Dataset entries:
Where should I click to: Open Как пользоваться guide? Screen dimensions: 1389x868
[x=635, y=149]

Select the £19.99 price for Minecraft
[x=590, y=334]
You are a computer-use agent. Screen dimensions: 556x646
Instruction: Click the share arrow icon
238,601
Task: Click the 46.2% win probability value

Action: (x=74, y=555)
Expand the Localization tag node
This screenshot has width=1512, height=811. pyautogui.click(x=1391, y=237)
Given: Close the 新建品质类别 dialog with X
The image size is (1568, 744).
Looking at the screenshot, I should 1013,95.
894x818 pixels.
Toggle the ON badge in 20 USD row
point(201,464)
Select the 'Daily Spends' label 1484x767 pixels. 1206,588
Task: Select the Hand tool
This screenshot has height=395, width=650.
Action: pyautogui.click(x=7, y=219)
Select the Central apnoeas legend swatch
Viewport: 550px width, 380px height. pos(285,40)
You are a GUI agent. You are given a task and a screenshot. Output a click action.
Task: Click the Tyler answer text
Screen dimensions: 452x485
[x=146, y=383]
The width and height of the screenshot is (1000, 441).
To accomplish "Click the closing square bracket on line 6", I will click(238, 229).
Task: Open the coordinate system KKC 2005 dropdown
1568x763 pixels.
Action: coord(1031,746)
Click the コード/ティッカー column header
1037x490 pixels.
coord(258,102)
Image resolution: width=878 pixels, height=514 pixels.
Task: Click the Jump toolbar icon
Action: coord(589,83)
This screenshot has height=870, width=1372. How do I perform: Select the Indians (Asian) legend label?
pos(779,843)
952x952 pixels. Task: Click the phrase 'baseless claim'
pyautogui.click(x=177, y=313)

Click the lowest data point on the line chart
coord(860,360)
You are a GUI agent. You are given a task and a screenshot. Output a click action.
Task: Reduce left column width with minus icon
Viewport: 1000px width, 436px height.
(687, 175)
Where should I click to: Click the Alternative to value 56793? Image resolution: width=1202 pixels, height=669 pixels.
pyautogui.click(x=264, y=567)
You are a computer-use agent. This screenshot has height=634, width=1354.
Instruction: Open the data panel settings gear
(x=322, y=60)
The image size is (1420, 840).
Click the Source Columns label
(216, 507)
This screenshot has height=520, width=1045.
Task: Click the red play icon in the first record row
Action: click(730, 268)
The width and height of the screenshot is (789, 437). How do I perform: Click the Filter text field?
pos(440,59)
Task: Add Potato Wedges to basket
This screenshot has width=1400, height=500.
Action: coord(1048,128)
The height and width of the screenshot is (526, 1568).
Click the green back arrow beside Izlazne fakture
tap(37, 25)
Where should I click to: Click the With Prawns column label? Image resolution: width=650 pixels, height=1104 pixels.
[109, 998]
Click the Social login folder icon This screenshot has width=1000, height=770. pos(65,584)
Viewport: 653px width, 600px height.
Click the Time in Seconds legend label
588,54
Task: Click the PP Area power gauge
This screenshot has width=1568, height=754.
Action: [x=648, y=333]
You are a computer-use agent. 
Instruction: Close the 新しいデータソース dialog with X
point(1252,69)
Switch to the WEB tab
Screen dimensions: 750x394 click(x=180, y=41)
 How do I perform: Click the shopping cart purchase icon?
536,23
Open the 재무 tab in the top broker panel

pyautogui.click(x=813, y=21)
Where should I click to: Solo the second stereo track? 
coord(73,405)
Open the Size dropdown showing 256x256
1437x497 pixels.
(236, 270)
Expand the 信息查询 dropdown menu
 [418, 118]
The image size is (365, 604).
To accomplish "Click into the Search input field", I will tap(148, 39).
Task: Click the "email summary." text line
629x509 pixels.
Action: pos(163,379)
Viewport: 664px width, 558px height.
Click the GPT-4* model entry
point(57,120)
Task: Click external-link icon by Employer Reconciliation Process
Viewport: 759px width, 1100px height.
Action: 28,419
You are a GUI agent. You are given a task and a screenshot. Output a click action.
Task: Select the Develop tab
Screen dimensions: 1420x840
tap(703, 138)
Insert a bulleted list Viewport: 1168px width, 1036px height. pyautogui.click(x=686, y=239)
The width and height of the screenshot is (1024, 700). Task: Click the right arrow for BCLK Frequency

Work to complete
Above are the records; restate each one exactly.

Result of the task
Where should I click to: Open Как пользоваться guide? Screen dimensions: 1389x868
[x=635, y=149]

Select the £19.99 price for Minecraft
[x=590, y=334]
You are a computer-use agent. Screen dimensions: 556x646
Instruction: Click the share arrow icon
238,601
Task: Click the 46.2% win probability value

Action: (x=74, y=555)
Expand the Localization tag node
This screenshot has width=1512, height=811. pyautogui.click(x=1391, y=237)
Given: Close the 新建品质类别 dialog with X
The image size is (1568, 744).
Looking at the screenshot, I should 1013,95.
894x818 pixels.
Toggle the ON badge in 20 USD row
point(201,464)
Select the 'Daily Spends' label 1484x767 pixels. 1206,588
Task: Select the Hand tool
This screenshot has height=395, width=650.
Action: pyautogui.click(x=7, y=219)
Select the Central apnoeas legend swatch
Viewport: 550px width, 380px height. pos(285,40)
You are a GUI agent. You are given a task and a screenshot. Output a click action.
Task: Click the Tyler answer text
Screen dimensions: 452x485
[x=146, y=383]
The width and height of the screenshot is (1000, 441).
To accomplish "Click the closing square bracket on line 6", I will click(238, 229).
Task: Open the coordinate system KKC 2005 dropdown
1568x763 pixels.
Action: coord(1031,746)
Click the コード/ティッカー column header
1037x490 pixels.
coord(258,102)
Image resolution: width=878 pixels, height=514 pixels.
Task: Click the Jump toolbar icon
Action: coord(589,83)
This screenshot has height=870, width=1372. How do I perform: Select the Indians (Asian) legend label?
pos(779,843)
952x952 pixels. Task: Click the phrase 'baseless claim'
pyautogui.click(x=177, y=313)

Click the lowest data point on the line chart
coord(860,360)
You are a GUI agent. You are given a task and a screenshot. Output a click action.
Task: Reduce left column width with minus icon
Viewport: 1000px width, 436px height.
(687, 175)
Where should I click to: Click the Alternative to value 56793? Image resolution: width=1202 pixels, height=669 pixels.
pyautogui.click(x=264, y=567)
You are a computer-use agent. This screenshot has height=634, width=1354.
Instruction: Open the data panel settings gear
(x=322, y=60)
The image size is (1420, 840).
Click the Source Columns label
(216, 507)
This screenshot has height=520, width=1045.
Task: Click the red play icon in the first record row
Action: click(730, 268)
The width and height of the screenshot is (789, 437). How do I perform: Click the Filter text field?
pos(440,59)
Task: Add Potato Wedges to basket
This screenshot has width=1400, height=500.
Action: coord(1048,128)
The height and width of the screenshot is (526, 1568).
Click the green back arrow beside Izlazne fakture
tap(37, 25)
Where should I click to: Click the With Prawns column label? Image resolution: width=650 pixels, height=1104 pixels.
[109, 998]
Click the Social login folder icon This screenshot has width=1000, height=770. pos(65,584)
Viewport: 653px width, 600px height.
Click the Time in Seconds legend label
588,54
Task: Click the PP Area power gauge
This screenshot has width=1568, height=754.
Action: [x=648, y=333]
You are a computer-use agent. 
Instruction: Close the 新しいデータソース dialog with X
point(1252,69)
Switch to the WEB tab
Screen dimensions: 750x394 click(x=180, y=41)
 How do I perform: Click the shopping cart purchase icon?
536,23
Open the 재무 tab in the top broker panel

pyautogui.click(x=813, y=21)
Where should I click to: Solo the second stereo track? 
coord(73,405)
Open the Size dropdown showing 256x256
1437x497 pixels.
(236, 270)
Expand the 信息查询 dropdown menu
 [418, 118]
The image size is (365, 604).
To accomplish "Click into the Search input field", I will tap(148, 39).
Task: Click the "email summary." text line
629x509 pixels.
Action: pos(163,379)
Viewport: 664px width, 558px height.
Click the GPT-4* model entry
point(57,120)
Task: Click external-link icon by Employer Reconciliation Process
Viewport: 759px width, 1100px height.
Action: 28,419
You are a GUI agent. You are given a task and a screenshot. Output a click action.
Task: Select the Develop tab
Screen dimensions: 1420x840
tap(703, 138)
Insert a bulleted list Viewport: 1168px width, 1036px height. pyautogui.click(x=686, y=239)
The width and height of the screenshot is (1024, 700). Task: Click the right arrow for BCLK Frequency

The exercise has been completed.